Sich sechs Stunden lang mit einer den wohl meisten Schülern bis dahin unbekannten Persönlichkeit zu beschäftigen, ist eine Herausforderung. Anschauungsunterricht und Informationen bekamen die Elftklässler am Vormittag bei einer Führung von Renate Becker und Alfred Burckhardt im Museum der Stadt, in der sich die Gedächtnisstätte von Martha Saalfeld und Werner vom Scheidt befindet, am ehemaligen Wohnhaus und im Garten des Ehepaars in der Zeppelinstraße und am Gedenkstein im Kurpark. Dann hieß es kreativ werden.
In sieben Gruppen wurden unterschiedliche Themen umgesetzt. Gedichte der Schriftstellerin wurden in kalligrafischer Schrift, mit Feder oder Gänsekiel, geschrieben. In welch unterschiedlicher Weise man ein Gedicht nicht nur rezitieren, sondern auch in Szene setzen kann, bewiesen die Arbeitsgruppen zur Lyrik der Schriftstellerin. Interviews mit der Schriftstellerin waren die Aufgabe einer weiteren Schülergruppe. Eine Frage: Wie würde Martha Saalfeld zu „Fridays for Future“ stehen? Die Antwort der Schüler: Sie würde sie unterstützen, die Natur und deren Erhalt lagen ihr immer am Herzen.
Ideengeberin für den Martha-Saalfeld-Tag war vor fünf Jahren Renate Becker, bekannt von der Bergzaberner Buchlese und von vielen Stadtführungen. „Ich habe sie als Kind noch gekannt“, erzählt Becker. Weil diese Frau nicht vergessen werden dürfe, habe sie den Tag in der Schule angeregt und sei sehr positiv überrascht, wie kreativ die Schüler seien. Sie war auch Teil der vierköpfigen Jury, die die besten Darstellungen ausgezeichnet hat: für Kalligrafie, Lyrik, Prosa und Biografie. „Es ist ein Ansporn für die Schüler, sich mit Persönlichkeiten in Bad Bergzabern zu beschäftigen. Martha Saalfeld soll in Erinnerung bleiben“, sagt auch Lehrerin Eleonore Beinghaus, die zusammen mit ihren Kolleginnen Ulrike Streicher, Kim Hust-Korspeter und Annet Waßmer die Gruppen betreut hat.

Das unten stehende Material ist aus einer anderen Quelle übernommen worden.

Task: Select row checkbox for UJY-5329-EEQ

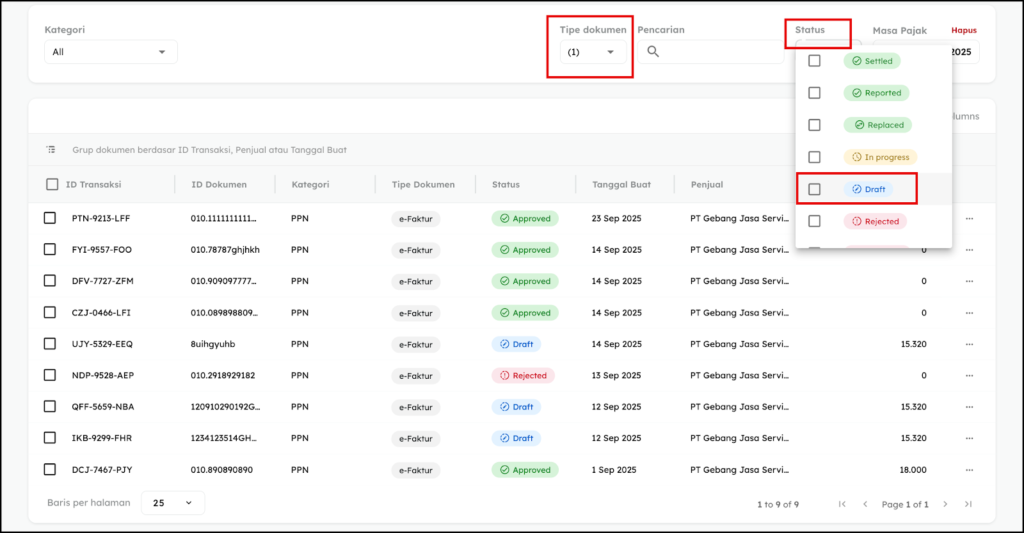Action: [50, 344]
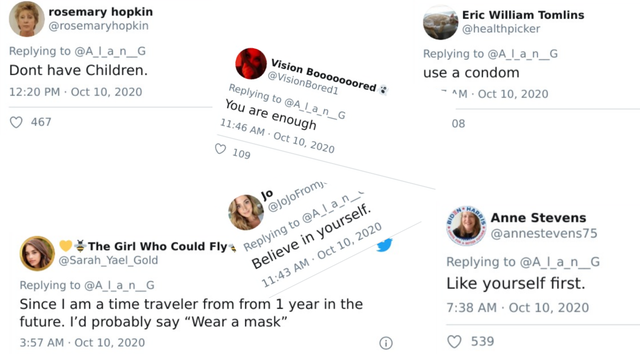Open the @Sarah_Yael_Gold handle
Viewport: 640px width, 360px height.
(x=108, y=260)
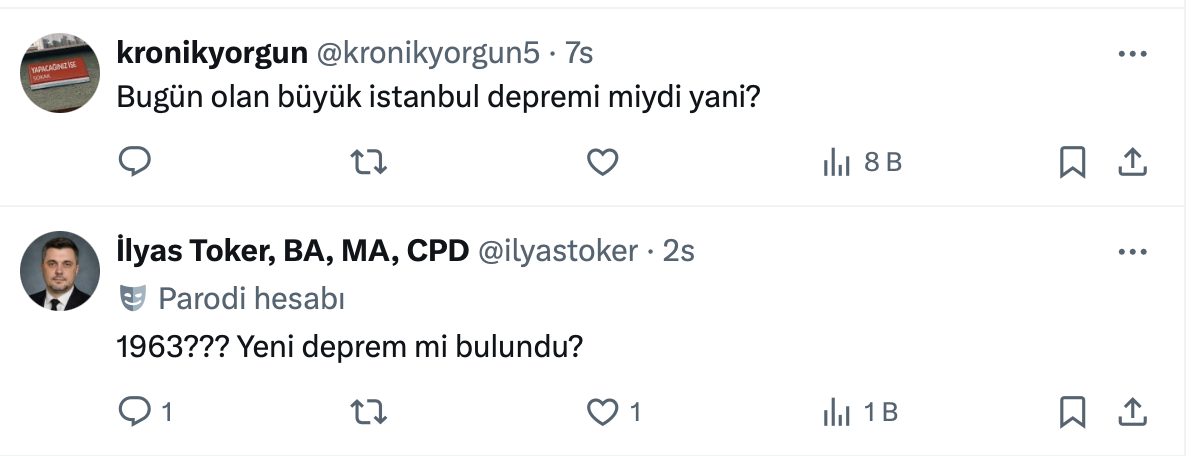Share İlyas Toker's tweet
The height and width of the screenshot is (456, 1200).
(1131, 410)
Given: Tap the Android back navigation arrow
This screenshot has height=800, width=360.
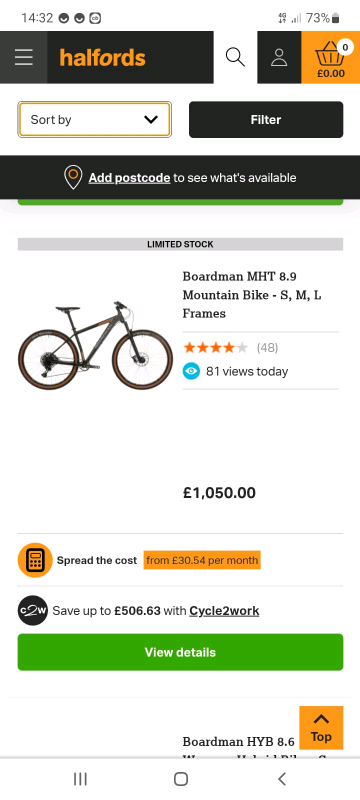Looking at the screenshot, I should coord(281,779).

„Für unsere Fachschaft Deutsch hat der Tag trotz Mehrbelastung große Bedeutung und Wichtigkeit, drückt er doch die regionale Verbundenheit aus und schafft Brücken zu großer Literatur und großen Persönlichkeiten vor der Haustür“, ist das Fazit von Schulleiter Pete Allmann zu dem Projekttag.